This is a very simple example of rank-N types to demonstrate to non-Haskellers/newbies.
Following the resources theme, rank-N types as seen in the ST monad are also a gem:
{-# LANGUAGE GeneralizedNewtypeDeriving #-}
{-# LANGUAGE RankNTypes #-}
Define a monad for interacting with the DB parametrized on a
connection type variable, c
, as well as the return
type:
newtype DB c a = DB (IO a) deriving (Monad)
And a connection data type parametrized on the connection type variable:
newtype Connection c = Connection ()
Define the connection opening function such that the quantified type
variable c
cannot escape from the DB monad:
withConnection :: (forall c. DB c a) -> IO a
withConnection m = case m of DB io -> io
Let’s say in a real implementation withConnection
opens
a database connection in a transaction and commits and closes when done,
among other exception catching things.
Define some functions for the DB monad (note they all reference the
c
type variable):
getConn :: DB c (Connection c)
getConn = return (Connection ())
query :: Connection c -> String -> DB c [String]

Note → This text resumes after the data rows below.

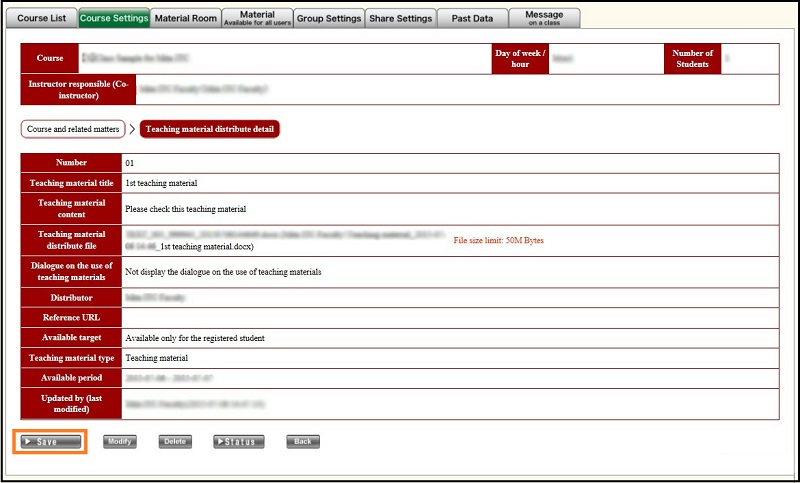Open the Share Settings tab

click(x=401, y=18)
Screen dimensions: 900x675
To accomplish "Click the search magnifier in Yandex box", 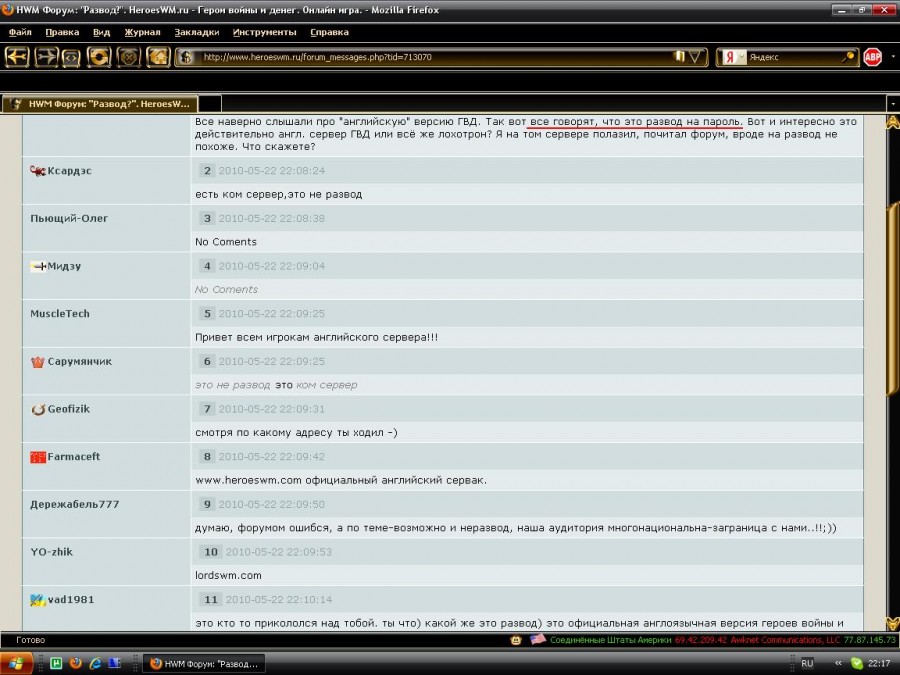I will pos(848,57).
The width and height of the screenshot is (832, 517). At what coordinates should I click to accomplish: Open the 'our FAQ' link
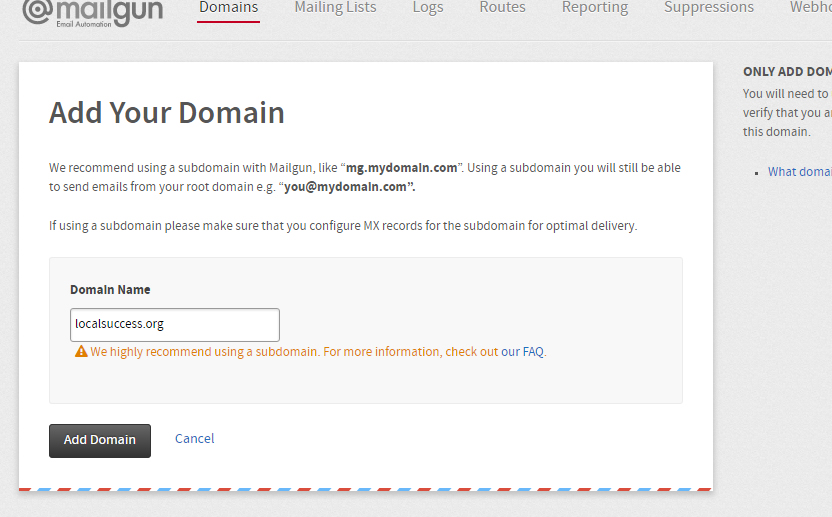522,352
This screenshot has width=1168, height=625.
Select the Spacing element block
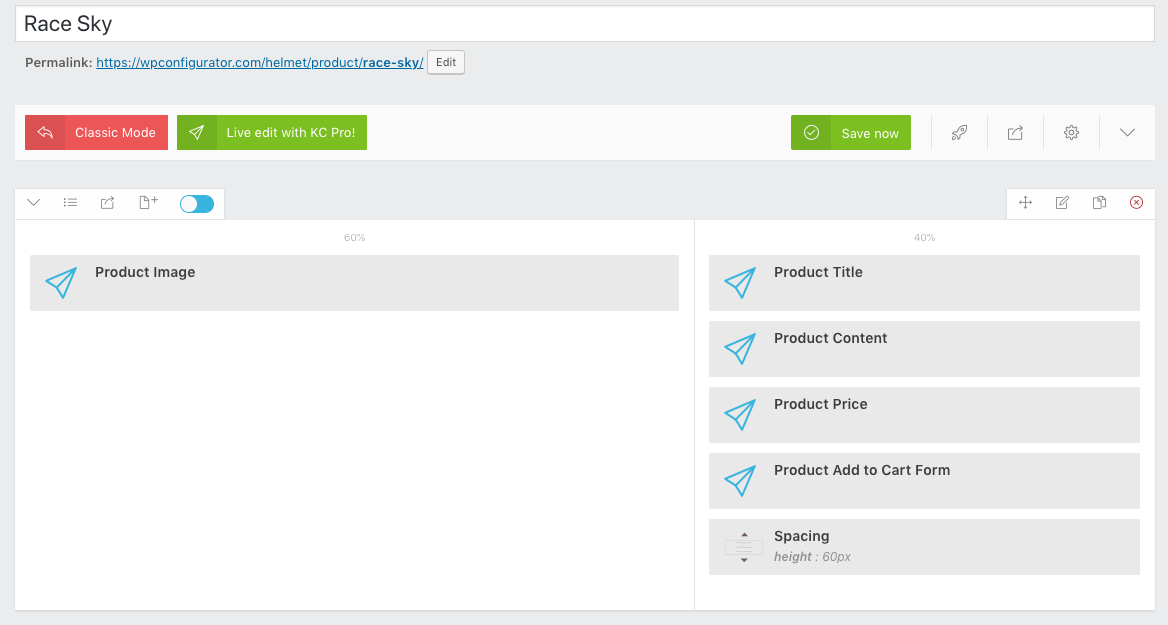[x=924, y=546]
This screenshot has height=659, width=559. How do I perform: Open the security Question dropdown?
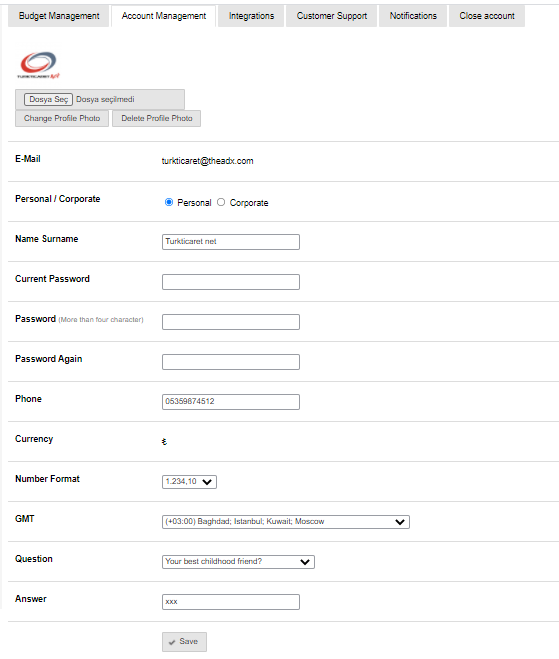tap(238, 561)
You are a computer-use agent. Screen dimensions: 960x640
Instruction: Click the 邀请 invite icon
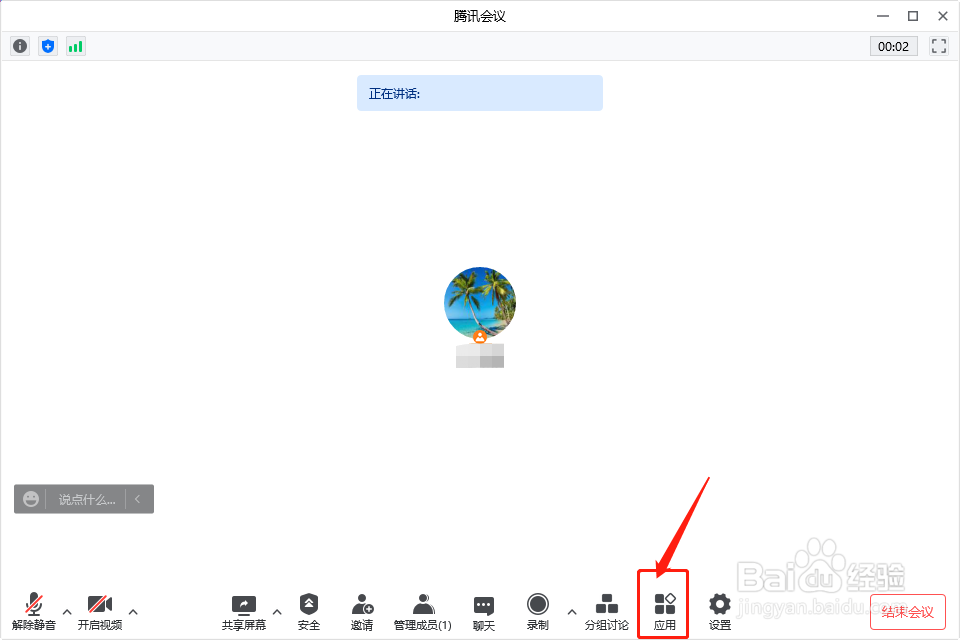tap(362, 612)
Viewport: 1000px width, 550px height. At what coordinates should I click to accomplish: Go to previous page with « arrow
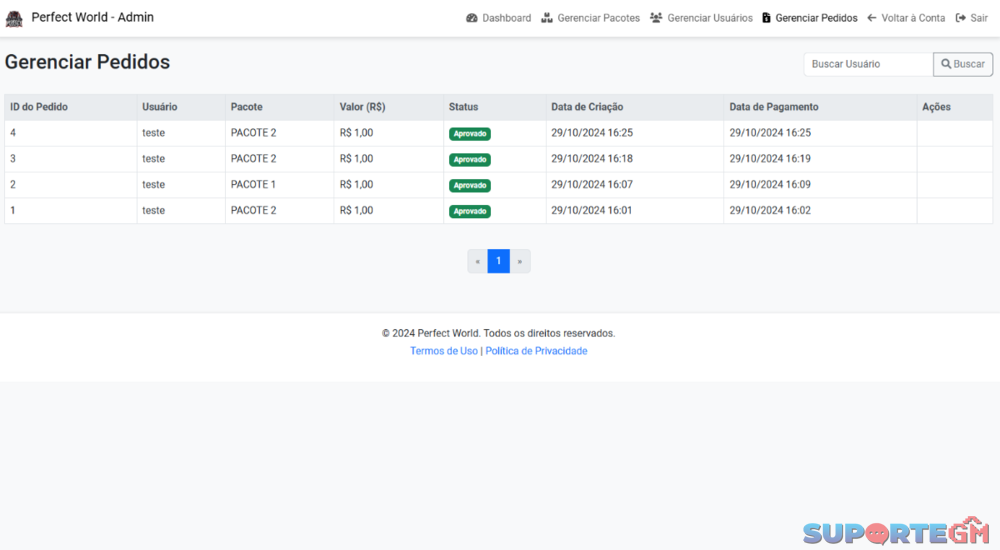pos(478,261)
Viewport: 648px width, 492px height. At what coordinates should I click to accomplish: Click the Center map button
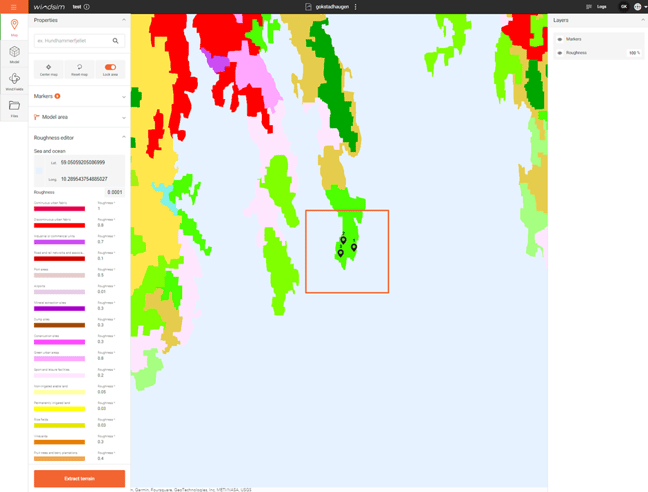(48, 68)
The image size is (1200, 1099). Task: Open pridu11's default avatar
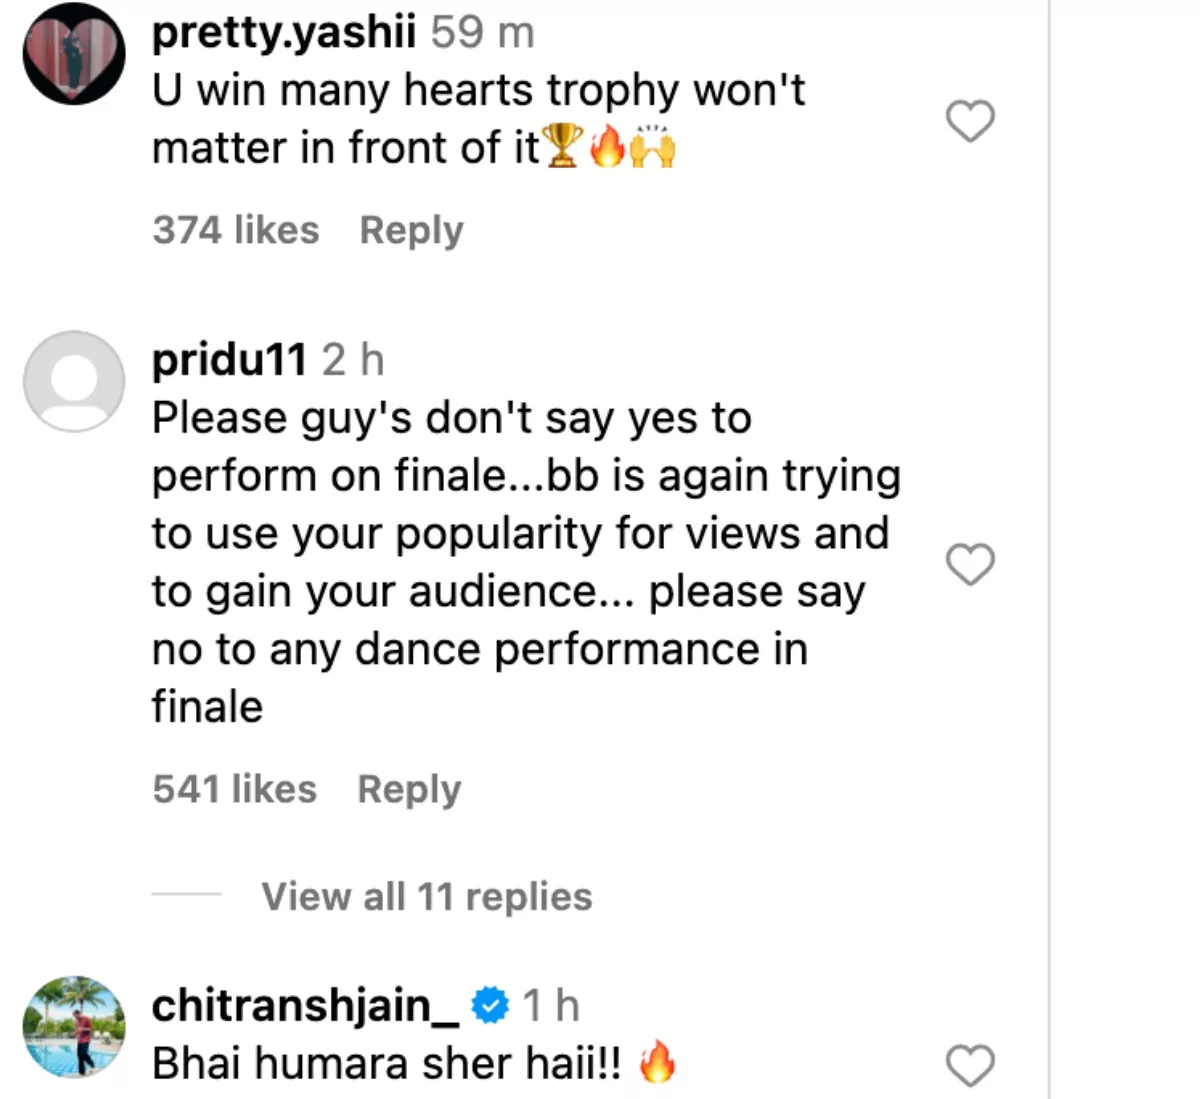coord(74,381)
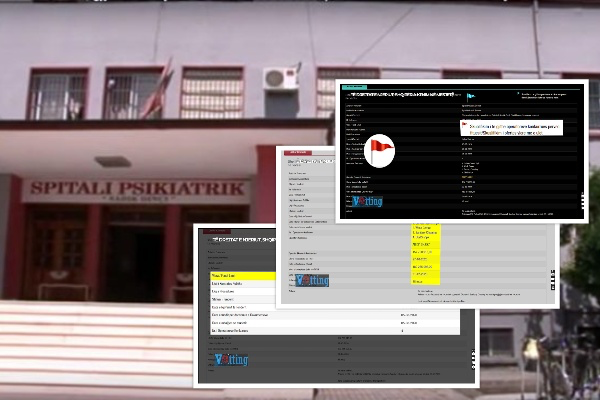Select the yellow highlighted row in bottom document
600x400 pixels.
coord(240,274)
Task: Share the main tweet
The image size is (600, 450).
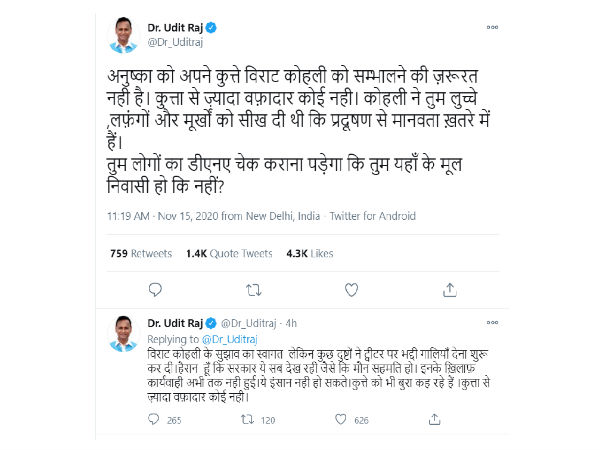Action: (x=449, y=289)
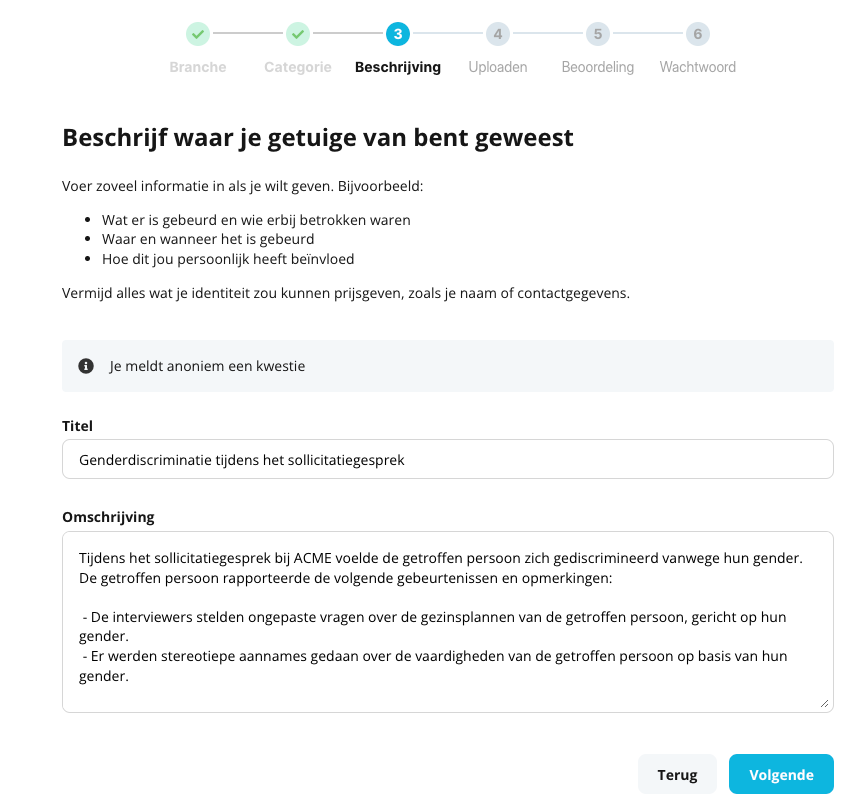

query _ _ = return ["Hello!"]
Now we can use it like this:
demo1 = withConnection $ do
conn <- getConn
rows <- query conn "SELECT …"
return rows
λ> demo1
["Hello!"]
But if you try to return the connection…
demo2 = withConnection $ do
conn <- getConn
rows <- query conn "SELECT …"
return conn
You get a compile error:
Error: Inferred type is less polymorphic than expected
Quantified type variable `c' escapes
This is pretty nice if your DB library implementation, e.g., is supposed to ensure operations on a connection run inside a transaction, or if your operations assume a connection exists. Otherwise you’re liable to having DB code run outside of a transaction, or code throwing exceptions because the connection was closed but we tried to use it anyway, or in severe cases, some C DB libraries will just segfault.
We didn’t have to do anything complex or write any boilerplate or macros or whatnot, just use the type system. That’s what it’s for.